# DRAFT Analysis Report

## Context

## Objective

- Identify a list of endpoints representing where the data is stored/catalogued, 
- Harvest the endpoints as possible,
- Analyse those data for fair-interoperability work done up till now,
- Report the results & translate into recommendations 

## Analysis methods
- for each of the given endpoints, assessment of the steps needed to find and access the data & other aspects that reduce FAIRness of data:
    - manual assessment of pitfalls regarding data interoperability and re-usability 
    - is data easily findable & accessible?
    - what is the granularity of the available data? 
        - metadata on the dataset
        - dataset as a file
        - datapoints 
    - are semantics clear and unambiguous of the data offered by the endpoint?
    - are data easily integratable with other sources?

These analyses can be consulted in the jupyter notebooks.  

## Results & Discussion

The analyses indicated an overall good level of FAIRness at a basic level. Given the endpoints and documentation, data is generally findable, accessible.  

There is a certain level of standardization present in the way data are made available:
    - at level of the service:  some services were developed following a standard (e.g. SensorThings API, swagger APIs, ERDDAP).
    - at level of the data offered by the service: e.g. use of same column headers across similar kinds of services.
However, there is still room for improvement as semantics are not always clear.  

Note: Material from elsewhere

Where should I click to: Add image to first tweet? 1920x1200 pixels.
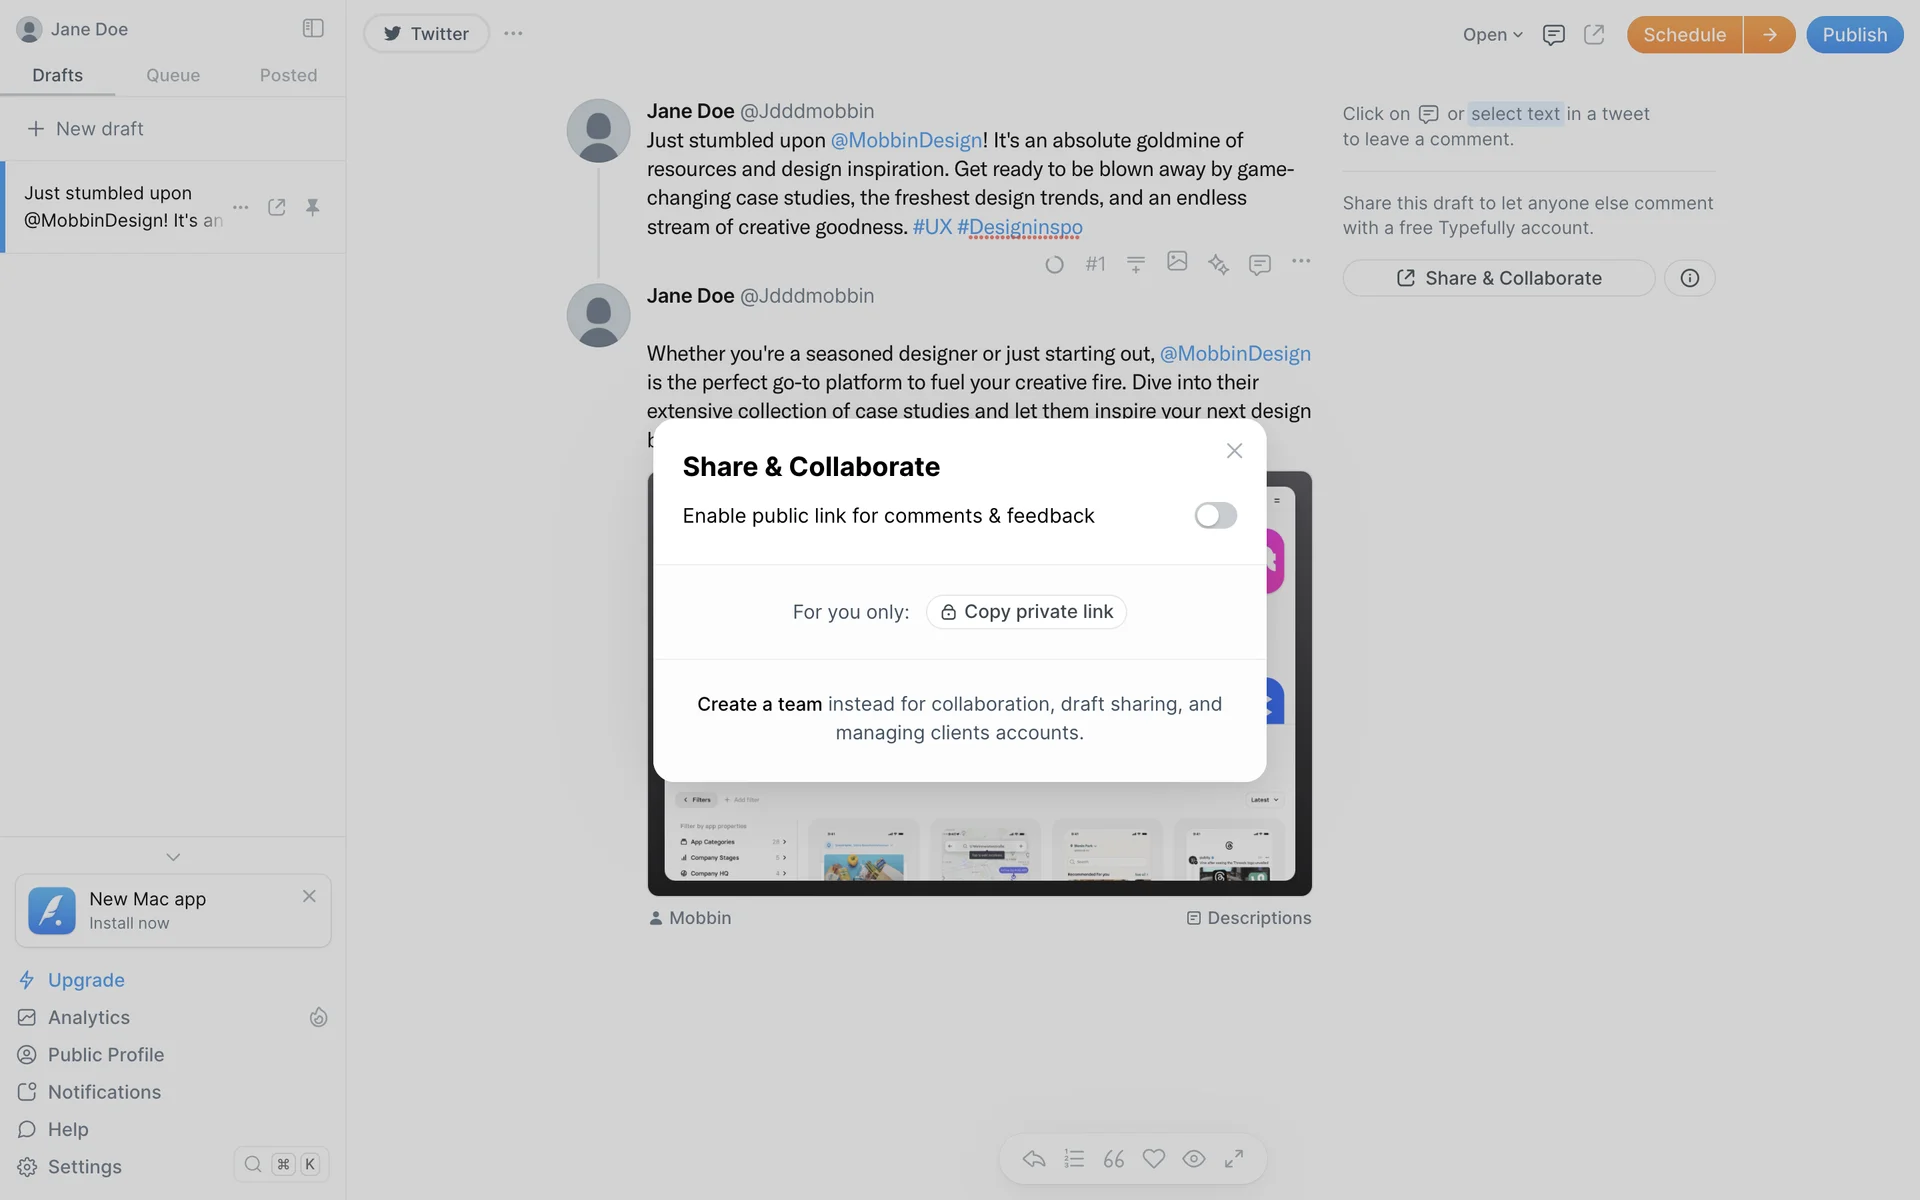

Furthermore, finding, accessing and using data though the offered services makes the assumption that domain specific knowledge is present on how to handle data. In case one doesn't know how to handle e.g. netCDF files, accessing and using the data becomes more difficult and can only be accomplished after a learning curve.

-------
Data granularity goes to data file level ...
    

though on interoperability & reusability level mistakes are easily made 
- getting the data and using it in analyses requires domain specific knowledge 
- combining data requires lots of additional steps
- semantics of the data is not always clear, 
    - mistakes during analysis more likely
    - & which imposes another threshold to combining data 
-------

## Recommendations

Overall interoperability within services is good at basic level. Data is generally findable, accessible & useable.

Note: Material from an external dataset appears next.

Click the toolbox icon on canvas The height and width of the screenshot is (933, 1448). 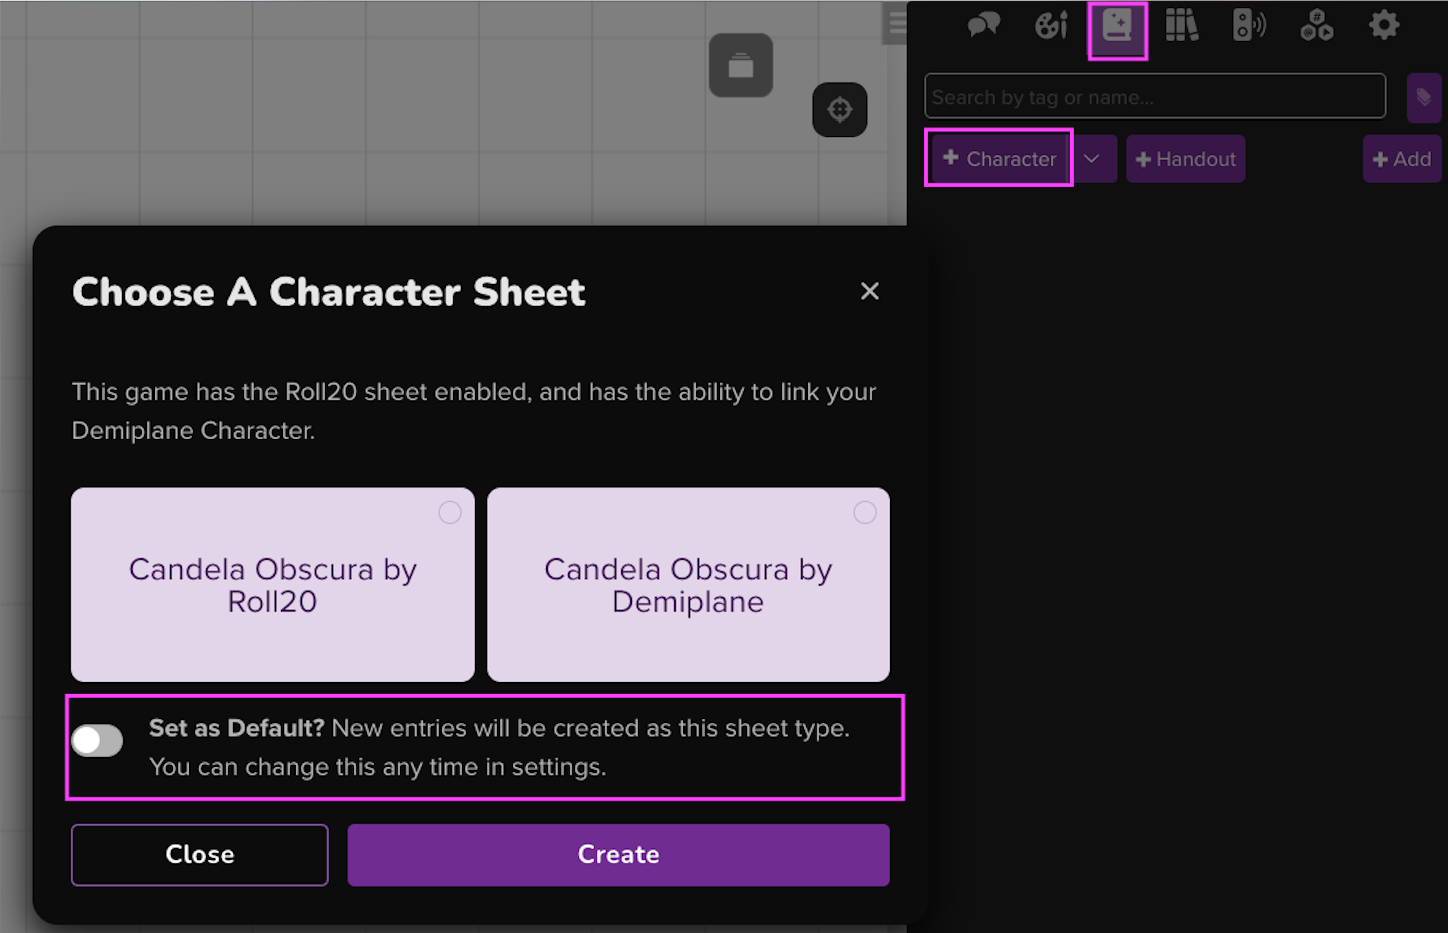(741, 66)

- If you want data to be used at wider scale, they it should be more self-descriptive (because then you cannot assume domain knowledge to be present & without being more self descriptive analysis mistakes are very likely to occur)

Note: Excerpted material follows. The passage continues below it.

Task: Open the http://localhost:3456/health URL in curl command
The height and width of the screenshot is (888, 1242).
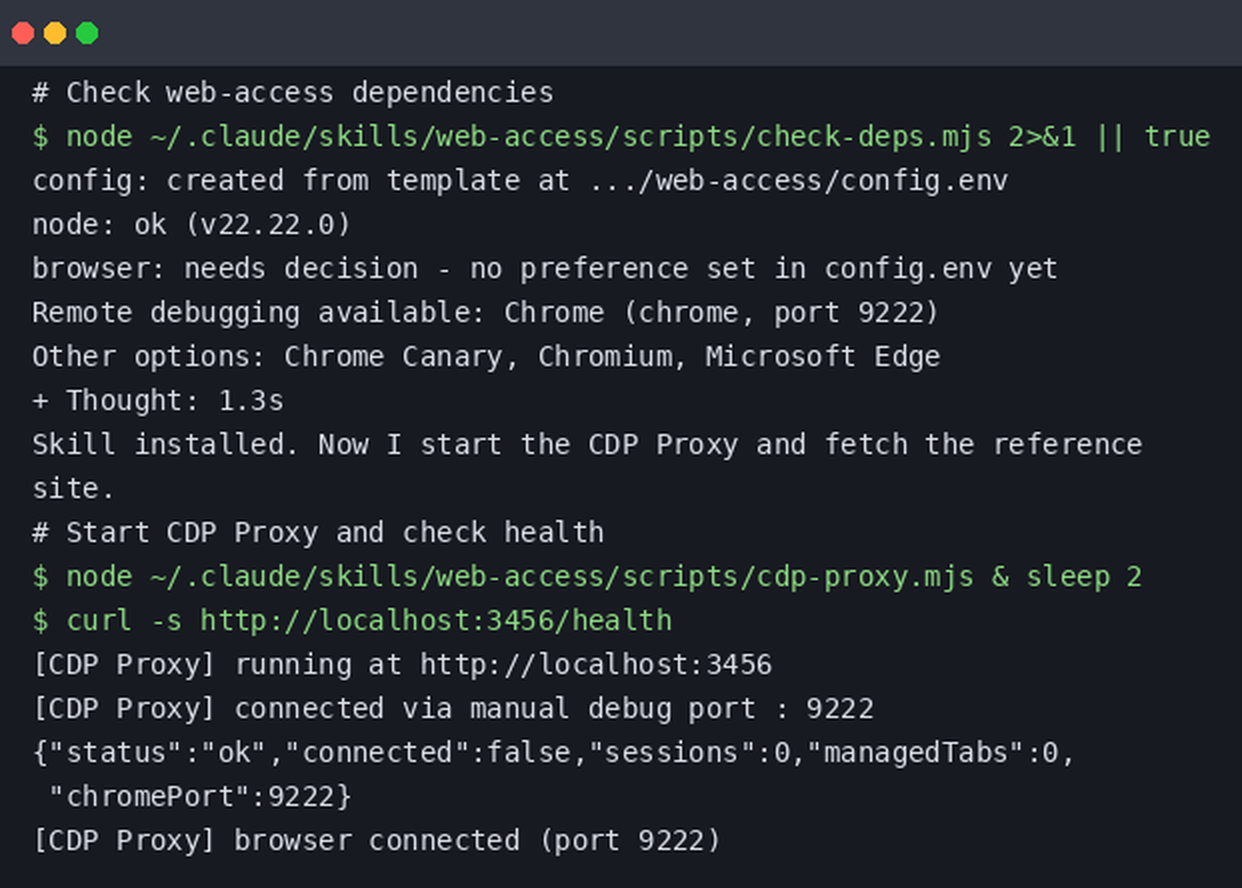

though there is still room for improvement
to increase interoperability, recommendations at 2 levels:

1. Description of services
    - describe the offered services (~ the endpoints analysed) via LD ---> todo: provide an example!!
    - a quick fix, 
    - to improve finding your way around available services & data, & more quickly determine which service one can use keeping in mind inhouse knowledge (e.g. having someone who can work with json API, S3 buckets, ...)  

2. Common data model
    - develop a data model, with various stakeholders from the community, to better describe the offered data 
      agree on the common entities that are described (instruments, events, observations, ...), and with which properties they're described 
    - tis would allow to more easily integrate data from different sources
    - and make this data available as LOD in the future
        - one can get inspiration from the ARGO & ICOS data models in their respective SPARQL endpoints
        - other common ontologies:
            - prov
            - dct
            - ssn
            - qube --> very suitable for the description of NetCDF files
            - dcat
            - ...